Stored data
——

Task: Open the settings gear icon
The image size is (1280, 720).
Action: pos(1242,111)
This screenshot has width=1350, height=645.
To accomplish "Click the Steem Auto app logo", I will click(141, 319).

——

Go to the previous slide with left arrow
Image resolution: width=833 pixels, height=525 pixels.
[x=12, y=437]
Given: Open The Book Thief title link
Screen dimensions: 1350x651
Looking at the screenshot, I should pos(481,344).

——

Whenever the string "Open" occurs in a line of the entries above, copy that line.

Task: Open the settings gear icon
Given: Open The Book Thief title link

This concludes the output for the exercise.